Pesaro  24  febbraio  2018 -  E'  stato inaugurato questa  mattina  in piazza Mosca, davanti  ai musei  civici,  il  gruppo scultoreo  di  Giuliano  Vangi.  Un'opera complessa, quella realizzata e ultimata dopo  due anni  di lavoro, dall'artista ormai pesarese a tutti  gli  effetti  visto  che è  arrivato in  città, come insegnante all'istituto  d'arte Mengaroni, ormai  60  anni  fa.  Non  una statua, ma  un  gruppo  scultoreo,  perché l'opera è  formata di una grande statua che rappresenta il teatro,  con una figura che tiene davanti  al viso  simbolicamente una maschera dorata; ha quindi un  arco di marmo  chiaro   dove  sono  stati scolpiti in  bassorilievo  i  volti   di  Rossini,  di  Leopardi, Raffaello  con  la sua 'Muta'  e quindi  del  Duca di  Montefeltro.  Insomma i  geni più  alti  dell'intera regione. Quindi una stele dove  è  stato cesellato  lo  spartito  del  Barbiere di  Siviglia.  Accanto  ai  grandi del passato  Giuliano  Vangi  ha voluto  mettere,  su una panchina di marmo  chiaro, due giovani  abbracciati  "che vogliono  rappresentare il  futuro", ha detto lo  scultore.

 La rivisitazione di  questo  angolo  della città  antica  è  stata possibile  grazie al  contributo  del presidente della Biesse Giancarlo  Selci.  Un  omaggio, quello  dell'industriale, alla moglie Anna  Gasparucci  che fra l'altro  acquistò, ormai molti  anni  fa,  due opere di  Giuliano  Vangi. E poco  distante dal  complesso  scultoreo c'è  una incisione  che ricorda proprio  la moglie di  Giancarlo  Selci, l' altra grande colonna che ha contribuito alla nascita e all'espansione  del  gruppo  Biesse.

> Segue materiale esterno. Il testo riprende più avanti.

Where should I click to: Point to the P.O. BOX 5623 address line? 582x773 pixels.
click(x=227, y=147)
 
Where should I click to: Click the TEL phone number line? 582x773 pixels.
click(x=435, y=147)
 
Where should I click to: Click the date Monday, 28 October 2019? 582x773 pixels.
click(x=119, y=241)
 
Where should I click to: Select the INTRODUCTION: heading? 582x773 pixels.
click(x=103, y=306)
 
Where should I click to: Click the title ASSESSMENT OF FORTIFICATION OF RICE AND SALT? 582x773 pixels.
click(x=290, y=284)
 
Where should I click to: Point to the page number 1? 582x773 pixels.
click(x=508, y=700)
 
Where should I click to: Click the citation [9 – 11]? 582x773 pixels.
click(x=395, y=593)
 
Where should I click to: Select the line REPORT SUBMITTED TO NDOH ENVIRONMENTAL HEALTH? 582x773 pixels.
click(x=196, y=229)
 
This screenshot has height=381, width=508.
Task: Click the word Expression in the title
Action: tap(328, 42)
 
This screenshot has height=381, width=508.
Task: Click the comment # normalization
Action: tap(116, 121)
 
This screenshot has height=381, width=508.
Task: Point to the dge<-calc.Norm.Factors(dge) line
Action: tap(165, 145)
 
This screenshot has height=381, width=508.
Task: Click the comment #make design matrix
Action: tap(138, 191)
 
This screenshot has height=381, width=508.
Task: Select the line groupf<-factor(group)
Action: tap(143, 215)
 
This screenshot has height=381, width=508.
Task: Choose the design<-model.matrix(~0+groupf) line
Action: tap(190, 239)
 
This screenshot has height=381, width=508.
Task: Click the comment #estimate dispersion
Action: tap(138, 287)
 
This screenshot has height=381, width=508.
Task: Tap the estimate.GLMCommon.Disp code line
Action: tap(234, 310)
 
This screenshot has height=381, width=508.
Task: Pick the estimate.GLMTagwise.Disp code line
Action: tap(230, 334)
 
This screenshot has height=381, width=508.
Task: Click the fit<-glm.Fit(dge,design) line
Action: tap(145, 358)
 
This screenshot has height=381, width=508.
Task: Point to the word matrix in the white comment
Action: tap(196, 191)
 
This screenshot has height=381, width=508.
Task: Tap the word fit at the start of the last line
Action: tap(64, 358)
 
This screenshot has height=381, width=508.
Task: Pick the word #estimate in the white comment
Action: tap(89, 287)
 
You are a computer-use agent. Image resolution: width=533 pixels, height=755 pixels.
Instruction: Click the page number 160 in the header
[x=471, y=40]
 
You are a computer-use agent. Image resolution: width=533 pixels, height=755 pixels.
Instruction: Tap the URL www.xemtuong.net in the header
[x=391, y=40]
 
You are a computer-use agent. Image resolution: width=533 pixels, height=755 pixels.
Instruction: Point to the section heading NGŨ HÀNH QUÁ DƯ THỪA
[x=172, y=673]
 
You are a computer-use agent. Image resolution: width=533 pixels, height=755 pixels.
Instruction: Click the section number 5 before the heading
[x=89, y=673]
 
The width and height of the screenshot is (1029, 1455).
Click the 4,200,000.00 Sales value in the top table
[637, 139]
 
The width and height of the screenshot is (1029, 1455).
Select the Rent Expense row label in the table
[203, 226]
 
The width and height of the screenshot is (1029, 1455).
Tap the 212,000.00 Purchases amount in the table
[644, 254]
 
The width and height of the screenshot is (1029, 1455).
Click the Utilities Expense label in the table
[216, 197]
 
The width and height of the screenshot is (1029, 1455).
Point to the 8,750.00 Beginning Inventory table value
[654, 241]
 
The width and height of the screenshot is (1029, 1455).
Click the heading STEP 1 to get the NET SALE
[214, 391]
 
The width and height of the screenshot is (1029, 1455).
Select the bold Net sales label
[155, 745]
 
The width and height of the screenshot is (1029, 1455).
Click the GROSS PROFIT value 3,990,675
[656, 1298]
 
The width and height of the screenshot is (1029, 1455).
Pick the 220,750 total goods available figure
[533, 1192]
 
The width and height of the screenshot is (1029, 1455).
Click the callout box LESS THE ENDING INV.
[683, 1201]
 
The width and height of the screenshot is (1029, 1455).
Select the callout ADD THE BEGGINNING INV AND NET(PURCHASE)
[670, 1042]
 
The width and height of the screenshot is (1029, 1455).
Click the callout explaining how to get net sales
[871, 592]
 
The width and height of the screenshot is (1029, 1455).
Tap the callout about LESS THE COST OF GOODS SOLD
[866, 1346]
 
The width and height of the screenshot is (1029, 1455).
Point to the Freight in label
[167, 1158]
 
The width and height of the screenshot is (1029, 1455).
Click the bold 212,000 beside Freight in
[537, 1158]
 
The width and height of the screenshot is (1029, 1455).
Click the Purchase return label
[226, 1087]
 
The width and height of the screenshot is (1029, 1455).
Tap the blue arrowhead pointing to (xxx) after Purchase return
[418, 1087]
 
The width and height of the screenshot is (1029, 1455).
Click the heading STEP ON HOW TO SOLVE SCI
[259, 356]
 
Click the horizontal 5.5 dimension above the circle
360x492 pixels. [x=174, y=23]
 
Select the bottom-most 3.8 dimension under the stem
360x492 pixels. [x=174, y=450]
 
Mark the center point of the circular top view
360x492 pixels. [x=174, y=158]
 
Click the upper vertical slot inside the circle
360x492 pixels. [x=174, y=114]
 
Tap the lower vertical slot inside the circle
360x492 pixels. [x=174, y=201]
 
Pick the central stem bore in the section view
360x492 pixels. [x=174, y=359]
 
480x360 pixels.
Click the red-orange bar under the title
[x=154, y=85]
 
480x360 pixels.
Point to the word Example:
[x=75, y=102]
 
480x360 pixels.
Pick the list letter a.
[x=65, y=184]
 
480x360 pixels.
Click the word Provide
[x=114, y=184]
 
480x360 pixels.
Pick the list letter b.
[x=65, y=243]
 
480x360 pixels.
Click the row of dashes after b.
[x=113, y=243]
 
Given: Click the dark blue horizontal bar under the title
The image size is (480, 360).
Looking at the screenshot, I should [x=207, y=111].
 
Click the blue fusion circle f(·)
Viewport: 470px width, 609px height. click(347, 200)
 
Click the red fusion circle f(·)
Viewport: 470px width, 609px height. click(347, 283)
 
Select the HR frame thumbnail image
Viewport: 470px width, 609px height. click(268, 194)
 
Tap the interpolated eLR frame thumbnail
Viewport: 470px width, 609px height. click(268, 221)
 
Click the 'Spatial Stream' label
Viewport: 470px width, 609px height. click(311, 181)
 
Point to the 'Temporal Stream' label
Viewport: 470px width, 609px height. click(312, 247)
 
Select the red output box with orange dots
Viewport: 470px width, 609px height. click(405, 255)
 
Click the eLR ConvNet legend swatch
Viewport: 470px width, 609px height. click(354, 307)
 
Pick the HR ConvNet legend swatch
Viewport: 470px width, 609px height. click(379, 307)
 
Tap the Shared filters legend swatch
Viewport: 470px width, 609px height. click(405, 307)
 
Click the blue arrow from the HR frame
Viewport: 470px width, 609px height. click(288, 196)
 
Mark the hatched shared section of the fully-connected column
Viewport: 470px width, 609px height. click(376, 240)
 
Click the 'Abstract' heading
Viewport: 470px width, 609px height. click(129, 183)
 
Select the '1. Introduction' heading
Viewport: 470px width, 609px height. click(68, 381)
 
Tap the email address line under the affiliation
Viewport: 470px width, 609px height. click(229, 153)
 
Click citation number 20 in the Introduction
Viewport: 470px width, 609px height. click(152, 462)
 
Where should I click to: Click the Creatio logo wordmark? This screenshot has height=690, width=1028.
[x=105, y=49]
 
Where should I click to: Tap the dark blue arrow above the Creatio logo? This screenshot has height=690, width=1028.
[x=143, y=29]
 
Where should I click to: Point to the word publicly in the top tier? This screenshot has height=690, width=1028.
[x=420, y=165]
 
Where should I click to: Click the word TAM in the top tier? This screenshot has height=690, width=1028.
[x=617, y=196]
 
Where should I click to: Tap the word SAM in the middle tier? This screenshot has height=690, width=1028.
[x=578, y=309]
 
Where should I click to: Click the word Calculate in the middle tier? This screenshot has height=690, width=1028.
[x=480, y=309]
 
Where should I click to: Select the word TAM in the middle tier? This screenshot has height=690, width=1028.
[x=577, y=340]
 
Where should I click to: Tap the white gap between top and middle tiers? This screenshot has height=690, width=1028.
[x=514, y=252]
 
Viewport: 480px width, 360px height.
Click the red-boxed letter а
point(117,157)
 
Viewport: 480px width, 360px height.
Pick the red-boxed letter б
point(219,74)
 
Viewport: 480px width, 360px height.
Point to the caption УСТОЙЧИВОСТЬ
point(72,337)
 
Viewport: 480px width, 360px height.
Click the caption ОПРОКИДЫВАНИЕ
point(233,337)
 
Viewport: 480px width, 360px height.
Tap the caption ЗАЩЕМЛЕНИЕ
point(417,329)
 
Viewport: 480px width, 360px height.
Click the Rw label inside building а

All'inaugurazione, una bella  festa di popolo,  oltre a Giuliano  Vangi  accompagnato  dalla signora, erano presenti  anche Giancarlo  Selci  con  tutta la famiglia, quindi il  sindaco  Ricci  con  gli  assessori  Vimini  e Belloni, oltre al  consigliere regionale  Biancani.  Una inaugurazione che è  poi  proseguita all'interno  dei  musei  civici  perché tutti i  disegni preparatori  di  questa opera  sono  stati  esposti  in  alcune salette.  La prima festa quella di ieri mattina, perché in programma  ce n'è una seconda a fine aprile, quando lo  scultore  esporrà  molte sue opere all'interno  della  Pescheria. A questa seguirà  anche l'inaugurazione di un'altro  spazio  all'interno  di  Ca' Pesaro  2.0, che è la galleria di  Naldi  e Giuliani. Insomma una mostra diffusa  che andrà  a toccare diversi  angoli  della città in  quest'anno   dedicato  al  genio  di  Rossini.